* TASK BRIEF *
In the listing below, substitute "Screen size" for every "Image resolution" and write all of its lines out again, otherwise unchanged and without the pictures.

* ITEMS *

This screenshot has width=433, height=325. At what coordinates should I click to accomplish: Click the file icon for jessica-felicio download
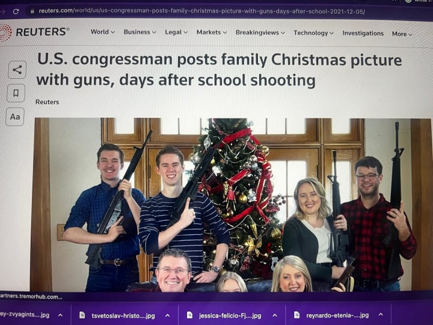click(189, 315)
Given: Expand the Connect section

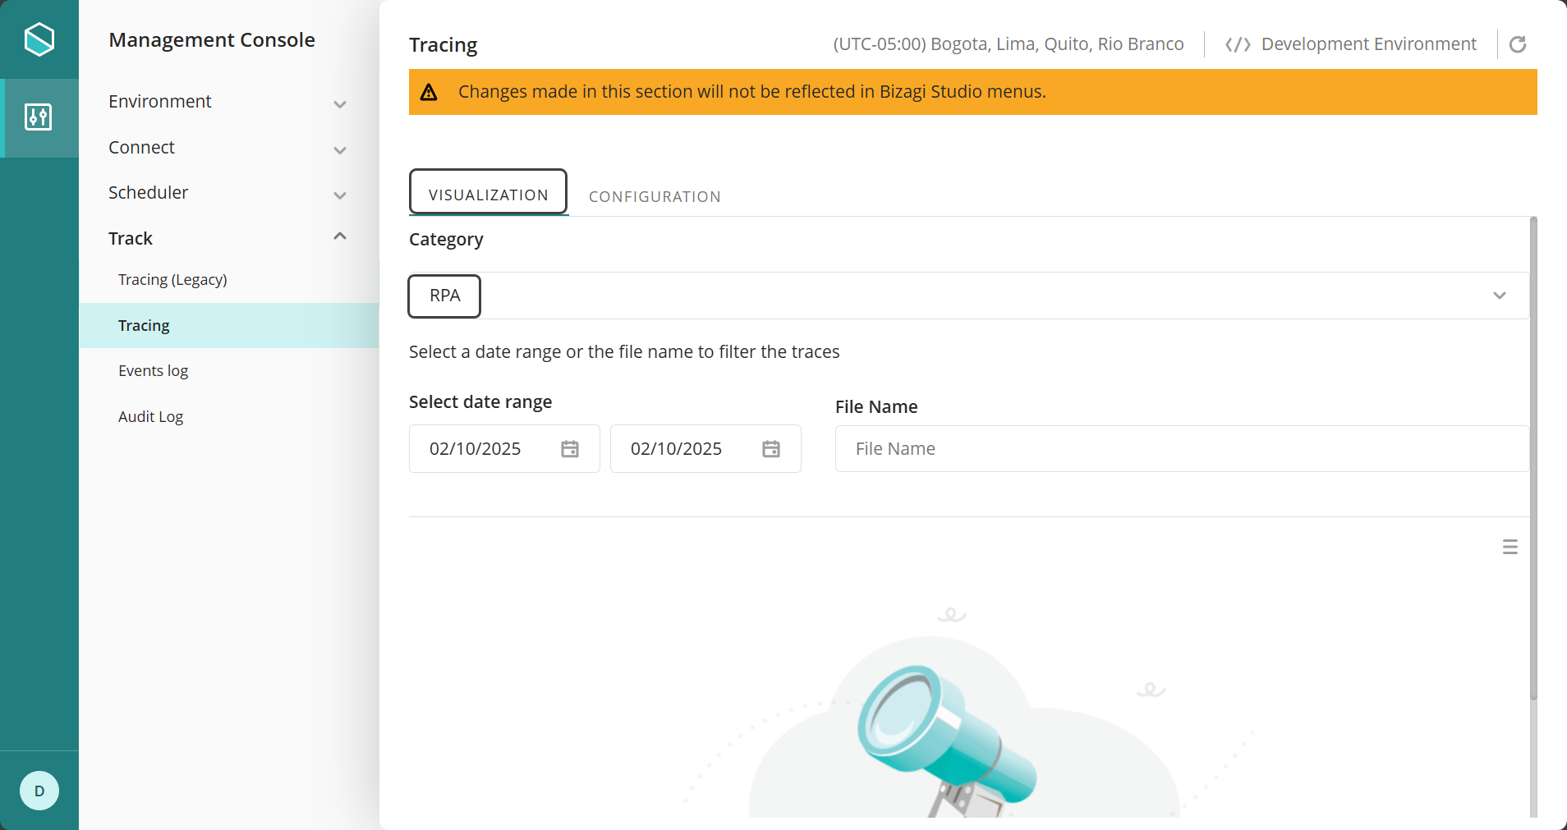Looking at the screenshot, I should pyautogui.click(x=340, y=150).
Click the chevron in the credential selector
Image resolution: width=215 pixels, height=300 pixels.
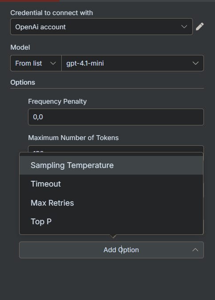(184, 27)
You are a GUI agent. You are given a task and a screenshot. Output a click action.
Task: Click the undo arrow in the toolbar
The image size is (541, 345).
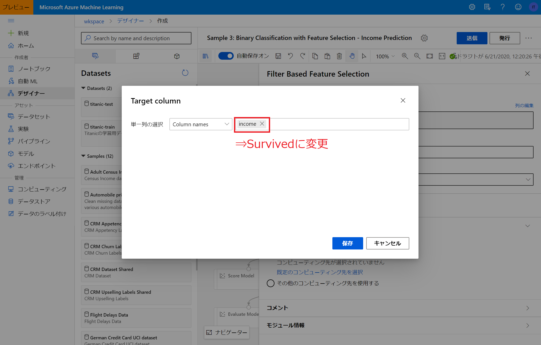pyautogui.click(x=290, y=56)
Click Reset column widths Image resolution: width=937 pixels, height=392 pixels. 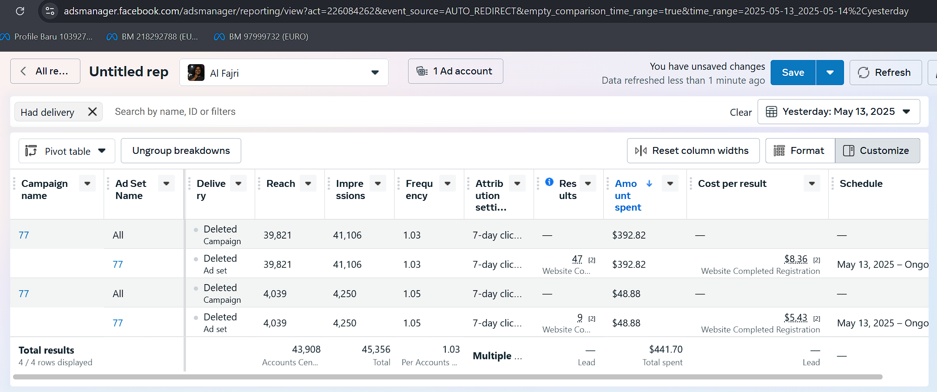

* RESPONSE FOR THIS EXERCISE *
This screenshot has width=433, height=325. At what coordinates should I click to accomplish: Click the file icon for jessica-felicio download
click(189, 315)
Given: Expand the Connect section

Looking at the screenshot, I should pyautogui.click(x=340, y=150).
Click the chevron in the credential selector
Screen size: width=215 pixels, height=300 pixels.
(184, 27)
You are a GUI agent. You are given a task and a screenshot. Output a click action.
Task: Click the undo arrow in the toolbar
The image size is (541, 345).
pyautogui.click(x=290, y=56)
Click Reset column widths Screen size: width=937 pixels, height=392 pixels. 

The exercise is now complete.